The following winter marked a long 6 month with 2 brothers. I loved them dearly but they was our hardest placement ever. The relationship with their mom was complex, the attitudes and behaviours they dealt with were hard to parent, and I struggled every day with feelings of maybe I should disrupt this placement. Feeling guilt for wanting to but then falling in love with them all over and not wanting them to leave. It was a very up and down placement, and my feelings seemed to change daily.
Summer reminds me of when we had our 2 girls Coco and Banana. We had such a fun first summer fostering. Busy, but both the babies slept through the night for the most part. My bio children were not in school yet so I was the mama of 4 little girls 4 and under, all day every day we were together…well with a few access visits a week for the babies. I remember all the little vacations we took, and the fun we had in the pool and at the beach.

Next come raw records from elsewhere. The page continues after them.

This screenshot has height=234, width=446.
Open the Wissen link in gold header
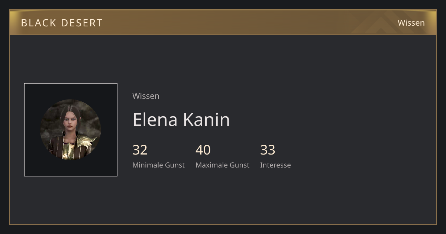click(411, 23)
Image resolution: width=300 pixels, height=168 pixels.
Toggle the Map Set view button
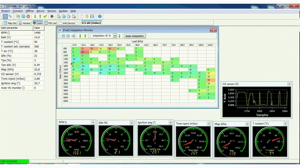(x=10, y=23)
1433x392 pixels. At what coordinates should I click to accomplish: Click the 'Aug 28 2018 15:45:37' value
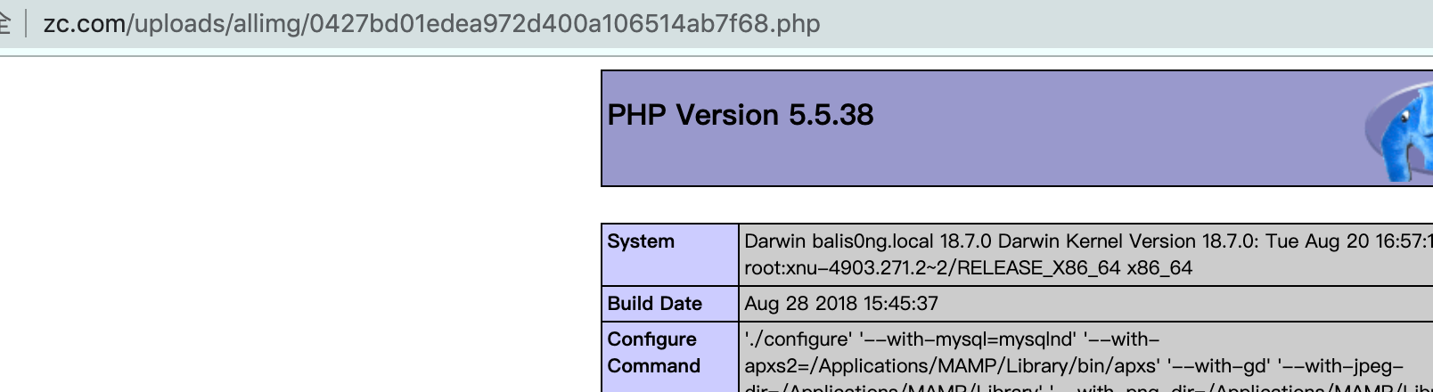pyautogui.click(x=840, y=304)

Summer also brings memories of Sunflower because she came right at the beginning of summer and left on halloween. Of all our foster loves she was the one who just felt like she fit so perfectly in our family. Lilia and Marissa adored her and they were close enough in age that they would play for hours and hours. We saw so many breakthroughs with her it just seemed like every week got better and better. As you may know she was our hardest goodbye, not because she was being reunified but at how quickly the timeline changed. We are so thankful we still see her on a regular basis, and get to be a part of her and her mom’s life.
Then midway through summer we got the call about our sweet Rosie. Back to being a mama of 4 daughters and loving every minute of it. Rosie was a difficult baby to care for but she was special. I knew the minute I answered the placement phone call for her that she was an answer to my prayers.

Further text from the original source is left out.